» SOURCE PASSAGE
____________

Developments and current challenges in the process of cell culture-based seasonal influenza vaccine manufacture in Japan

Glob Health Med. 2024 Apr 30;6(2):93-100. doi: 10.35772/ghm.2023.01070.


Seasonal influenza is an acute respiratory infection primarily caused by influenza A and B viruses, which circulate annually and cause substantial morbidity and mortality worldwide. Annual influenza vaccination is currently the most effective measure for preventing influenza and greatly reduces the risk of disease severity and the incidence of complications and death. Annual seasonal influenza vaccines are traditionally produced in Japan and many other countries using viruses propagated in embryonated chicken eggs. However, at present, the effectiveness of the seasonal influenza vaccines has some significant limitations, partly because of egg-adaptive mutations in the antigenic sites of the influenza virus haemagglutinin, which are caused by the continued evolution of seasonal influenza viruses. To overcome the limitations of egg-based influenza vaccine production, a mammalian cell culture-based influenza vaccine production system has been developed in Japan in the past decade as an alternative to the current production method. In this review, I have summarised the progress in the development of cell-based seasonal influenza vaccines and discussed the technological challenges encountered in the development of influenza vaccines.

Keywords: MDCK cell-based influenza vaccine; cell culture techniques; mutation; seasonal influenza candidate vaccine virus; vaccine development.

____________

» DATA TO EXAMINE
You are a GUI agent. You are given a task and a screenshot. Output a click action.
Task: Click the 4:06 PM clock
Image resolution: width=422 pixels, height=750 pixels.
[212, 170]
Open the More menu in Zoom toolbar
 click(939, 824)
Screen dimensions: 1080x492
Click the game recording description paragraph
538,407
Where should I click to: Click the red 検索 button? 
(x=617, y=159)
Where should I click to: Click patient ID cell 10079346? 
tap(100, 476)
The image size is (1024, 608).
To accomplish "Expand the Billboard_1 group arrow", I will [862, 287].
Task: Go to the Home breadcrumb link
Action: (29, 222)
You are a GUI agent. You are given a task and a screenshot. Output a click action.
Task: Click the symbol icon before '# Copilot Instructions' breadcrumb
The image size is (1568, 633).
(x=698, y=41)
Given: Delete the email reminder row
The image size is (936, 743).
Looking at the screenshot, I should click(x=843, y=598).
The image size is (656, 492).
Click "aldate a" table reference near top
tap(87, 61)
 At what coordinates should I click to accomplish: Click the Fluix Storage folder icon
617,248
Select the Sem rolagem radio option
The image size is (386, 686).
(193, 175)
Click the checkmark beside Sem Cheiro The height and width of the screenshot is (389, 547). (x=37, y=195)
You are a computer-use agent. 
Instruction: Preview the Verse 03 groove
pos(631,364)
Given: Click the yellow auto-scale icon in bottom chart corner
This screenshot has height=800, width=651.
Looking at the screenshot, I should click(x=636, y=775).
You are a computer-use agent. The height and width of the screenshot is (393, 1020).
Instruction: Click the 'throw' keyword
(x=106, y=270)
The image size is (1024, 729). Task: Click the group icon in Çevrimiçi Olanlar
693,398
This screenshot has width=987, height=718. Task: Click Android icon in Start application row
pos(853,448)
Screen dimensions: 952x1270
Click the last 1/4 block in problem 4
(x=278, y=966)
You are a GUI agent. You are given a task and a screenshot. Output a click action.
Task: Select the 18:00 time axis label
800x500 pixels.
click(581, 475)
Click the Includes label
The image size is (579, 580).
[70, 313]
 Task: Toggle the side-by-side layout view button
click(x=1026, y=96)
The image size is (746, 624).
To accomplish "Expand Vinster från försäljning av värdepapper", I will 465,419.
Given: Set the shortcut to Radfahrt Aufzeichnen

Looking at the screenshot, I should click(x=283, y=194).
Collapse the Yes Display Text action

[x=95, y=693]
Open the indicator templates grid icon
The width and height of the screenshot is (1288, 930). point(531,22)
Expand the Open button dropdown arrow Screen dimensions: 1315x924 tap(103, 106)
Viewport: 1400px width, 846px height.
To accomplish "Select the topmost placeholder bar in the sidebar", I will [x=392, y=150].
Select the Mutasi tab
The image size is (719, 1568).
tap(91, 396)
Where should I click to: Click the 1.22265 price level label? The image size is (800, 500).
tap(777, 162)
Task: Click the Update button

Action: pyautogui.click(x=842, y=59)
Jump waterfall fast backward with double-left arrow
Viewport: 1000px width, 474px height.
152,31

____________

» ACTION ITEM A
Say whether each statement agrees with the vaccine abstract, answering yes or no and quoting the deciding words. (i) In Japan, annual seasonal influenza vaccines have traditionally been made with viruses grown in embryonated chicken eggs. (ii) Japan developed the cell culture-based production system over the past two decades. (iii) Seasonal influenza is primarily caused by influenza A and C viruses.
» ACTION ITEM B
Return the part of the vaccine abstract from "Developments and current" to "30;6(2):93-100. doi: 10.35772/ghm.2023.01070.", copied word for word.

» ANSWER SPACE A
(i) Yes: "Annual seasonal influenza vaccines are traditionally produced in Japan and many other countries using viruses propagated in embryonated chicken eggs."
(ii) No: "a mammalian cell culture-based influenza vaccine production system has been developed in Japan in the past decade"
(iii) No: "primarily caused by influenza A and B viruses"

» ANSWER SPACE B
Developments and current challenges in the process of cell culture-based seasonal influenza vaccine manufacture in Japan

Glob Health Med. 2024 Apr 30;6(2):93-100. doi: 10.35772/ghm.2023.01070.